Le socia­lisme est un cou­rant de pen­sée né des théo­ries mar­xistes. À la base, un socia­liste croyait à la lutte des classes et vou­lait réa­li­ser un monde dans lequel les humains seraient égaux, et pas seule­ment en droit. La défi­ni­tion de l’é­ga­li­té est très variable (de “on a tous la même chose” à “on a tous les mêmes chances”, voire “cha­cun a ce qu’il veut”), mais fon­da­men­ta­le­ment un socia­liste refuse une socié­té où il y a des riches et des pauvres, des exploi­teurs et des exploi­tés, des puis­sants et des faibles. Le socia­liste peut être com­mu­niste ou plus libé­ral, mais glo­ba­le­ment il est favo­rable à une pri­mau­té de la socié­té sur l’in­di­vi­du, il veut un État capable de pro­té­ger les faibles et il se méfie du mar­ché. Même lors­qu’il y est favo­rable, un socia­liste veut que le mar­ché reste sous contrôle pour évi­ter ses abus — et en par­ti­cu­lier l’ac­ca­pa­ra­tion des richesses par les plus puis­sants, qu’ils soient ou non consi­dé­rés comme une classe.

Le Par­ti socia­liste a été fon­dé sur les ruines de la Sec­tion fran­çaise de l’In­ter­na­tio­nale ouvrière. Dès sa fon­da­tion, il se dis­tin­guait radi­ca­le­ment du com­mu­nisme : le Par­ti socia­liste prô­nait un socia­lisme de mar­ché, où l’É­tat contrô­le­rait l’é­co­no­mie mais où celle-ci serait por­tée par la libre entre­prise. D’où l’ac­cep­tion fran­çaise cou­rante, le socia­lisme étant res­treint à la variante plu­tôt libé­rale du socia­lisme historique.

Aujourd’­hui, il suf­fit d’é­cou­ter les dis­cours des diri­geants du Par­ti socia­liste pour com­prendre que la libre entre­prise a très lar­ge­ment pris le pas sur le contrôle de l’é­co­no­mie et la pro­tec­tion des faibles. Ce par­ti a lar­ge­ment voté la loi n°2016–1088 (dite “loi Tra­vail”), qui don­nait plus de liber­tés aux entre­prises (pos­si­bi­li­tés de réduc­tion de la majo­ra­tion des heures sup­plé­men­taires et de rehausse du pla­fond horaire quo­ti­dien, élar­gis­se­ment des cas de licen­cie­ments et barème d’in­dem­ni­sa­tion pour licen­cie­ment abu­sif), et tout au long de la pré­si­dence Hol­lande, il a paru plus inquiet de la situa­tion des entre­prises que de celle des prolétaires.

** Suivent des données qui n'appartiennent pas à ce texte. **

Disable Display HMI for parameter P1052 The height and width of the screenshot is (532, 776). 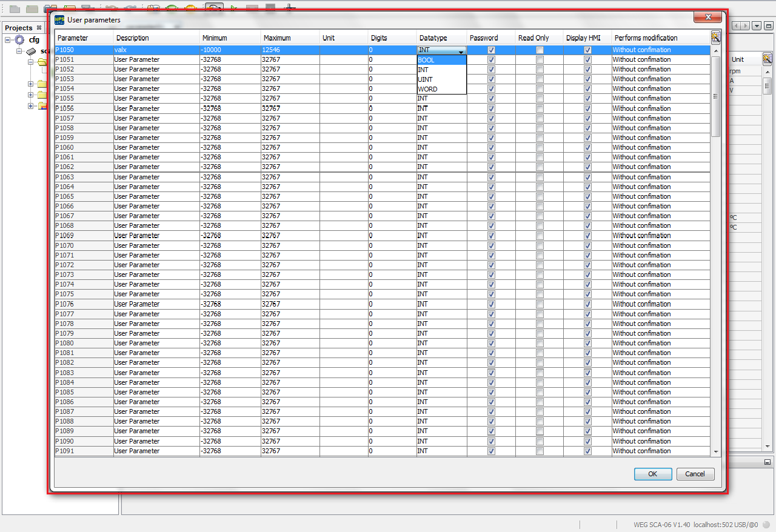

Repre­nez la défi­ni­tion du socia­lisme, même conver­ti à l’é­co­no­mie de mar­ché (inutile de remon­ter à la théo­rie ini­tiale de la lutte des classes). La ligne éco­no­mique adop­tée par le Par­ti socia­liste n’est indé­nia­ble­ment pas socia­liste ; on peut donc pen­ser que nombre des membres du Par­ti socia­liste actuel ne sont pas socia­listes. D’ailleurs, si l’é­lec­tion pri­maire a été rem­por­tée par sur­prise par un can­di­dat prô­nant des idées de cette famille, il est notable que sa ligne a été désa­vouée par la direc­tion du par­ti au point que ceux qui sou­tiennent cet ancien can­di­dat sont désor­mais mena­cés d’ex­clu­sion, jus­te­ment par Sté­phane le Foll.

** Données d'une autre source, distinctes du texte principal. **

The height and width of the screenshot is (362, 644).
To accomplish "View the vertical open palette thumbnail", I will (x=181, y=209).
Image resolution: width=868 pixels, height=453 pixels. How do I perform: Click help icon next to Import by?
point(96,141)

Si vous recher­chez des gens dont l’i­déo­lo­gie cor­res­pond à la défi­ni­tion moderne de “socia­liste”, vous les trou­ve­rez plu­tôt dans l’an­cienne aile gauche du Par­ti socia­liste, celle dont je par­lais au para­graphe pré­cé­dent. Vous en ver­rez éga­le­ment chez les éco­lo­gistes et les proches de La France insou­mise. Mais chez les diri­geants du Par­ti socia­liste, vous n’en trou­ve­rez pas des masses.

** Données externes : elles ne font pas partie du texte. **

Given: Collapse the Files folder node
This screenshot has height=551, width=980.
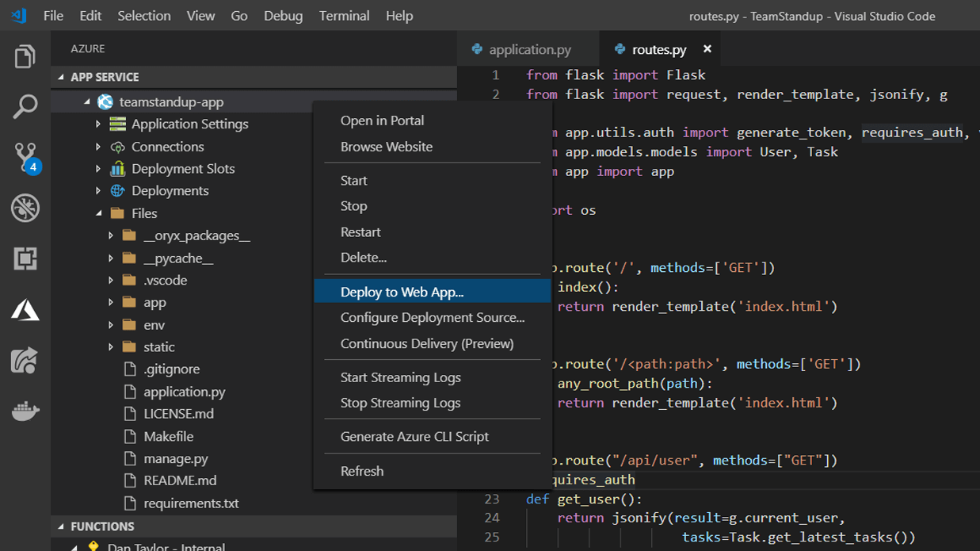Looking at the screenshot, I should coord(98,213).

Renom­mer celui-ci “Les socia­listes”, comme le Foll le pro­pose, ça ne serait donc pas juste un pro­blème d’ar­ticle défi­ni. Ça serait avant tout une usur­pa­tion d’i­den­ti­té, comme si la France insou­mise se rebap­ti­sait “les souples de carac­tère” ou le Front natio­nal “les accueillants”.